💾 File Operations

Data persistence is essential for real-world workflows! NumPy's file operations let you save analysis results, share datasets, and create data pipelines by efficiently storing and loading arrays in various formats.

import numpy as np

# Create sample analysis data
analysis_results = {
    'sales_data': np.array([[1200, 1350, 1180], [1420, 1290, 1380]]),
    'customer_scores': np.array([8.5, 7.2, 9.1, 6.8, 8.9]),
    'monthly_growth': np.array([0.12, 0.15, 0.08, 0.22, 0.18])
}

print("📊 Analysis Results Ready for Storage:")
for name, data in analysis_results.items():
    print(f"{name}: shape {data.shape}, mean {np.mean(data):.2f}")

# File operations preview
print(f"\n💾 File I/O Capabilities:")
print(f"✓ Binary format (.npy) - Single arrays")
print(f"✓ Archive format (.npz) - Multiple arrays") 
print(f"✓ Text format (.txt/.csv) - Human readable")
print(f"✓ Compressed storage - Save space")

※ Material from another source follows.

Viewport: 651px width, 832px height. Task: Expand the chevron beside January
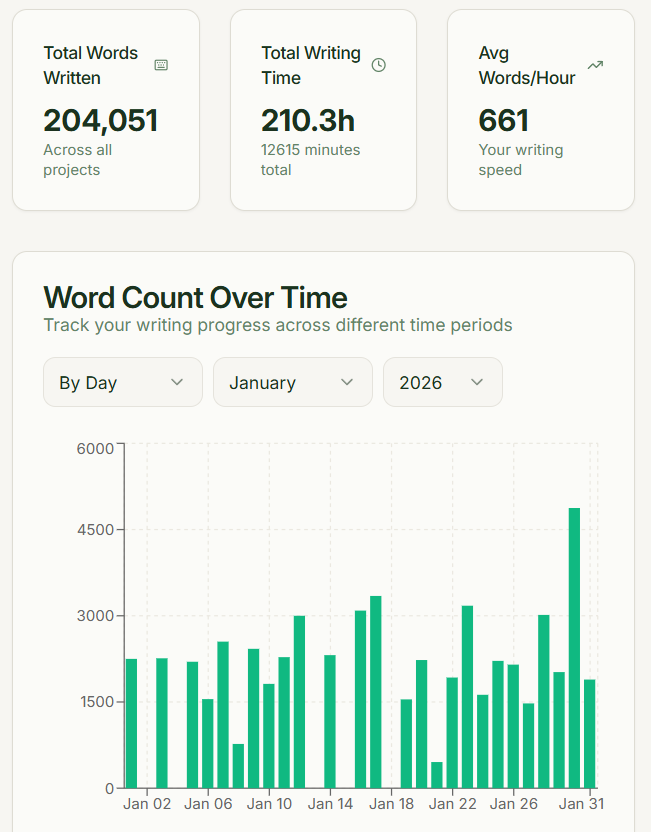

🎯 Why File Operations Matter

File I/O enables essential data workflows:

Save Analysis Results 💾: Preserve calculations and processed data
Share Datasets 🤝: Exchange data between teams and systems
Create Pipelines 🔄: Build multi-step data processing workflows
Backup Critical Data 🛡️: Protect against data loss

📁 File Format Overview

NumPy supports multiple file formats for different needs:

Binary Formats (Efficient)

import numpy as np

# Sample data for format comparison
data = np.random.random((1000, 50))  # 50,000 numbers

print(f"Array info:")
print(f"Shape: {data.shape}")
print(f"Data type: {data.dtype}")
print(f"Memory size: {data.nbytes / 1024:.1f} KB")

# Binary formats preserve exact values and are fast
print(f"\n💾 Binary Formats:")
print(f"✓ .npy - Single array, fast loading")
print(f"✓ .npz - Multiple arrays in one file")
print(f"✓ Compressed .npz - Space-efficient storage")
print(f"✓ Perfect precision - No data loss")

Text Formats (Human-Readable)

import numpy as np

# Small dataset for text format demo
sales_summary = np.array([[120, 135, 145],
                         [98, 112, 125],
                         [156, 167, 175]])

quarters = ['Q1', 'Q2', 'Q3']
regions = ['North', 'South', 'East']

print(f"Sales Summary (text-friendly):")
print(sales_summary)

print(f"\n📄 Text Formats:")
print(f"✓ .txt - Space/tab separated")
print(f"✓ .csv - Comma separated (Excel compatible)")
print(f"✓ Human readable and editable")
print(f"✓ Compatible with other tools")
print(f"⚠️  May lose precision with floats")

🚀 Quick Start Examples

Save and Load Single Array

import numpy as np

# Create analysis data
monthly_sales = np.array([12500, 13200, 11800, 14500, 13900, 12100])
months = ['Jan', 'Feb', 'Mar', 'Apr', 'May', 'Jun']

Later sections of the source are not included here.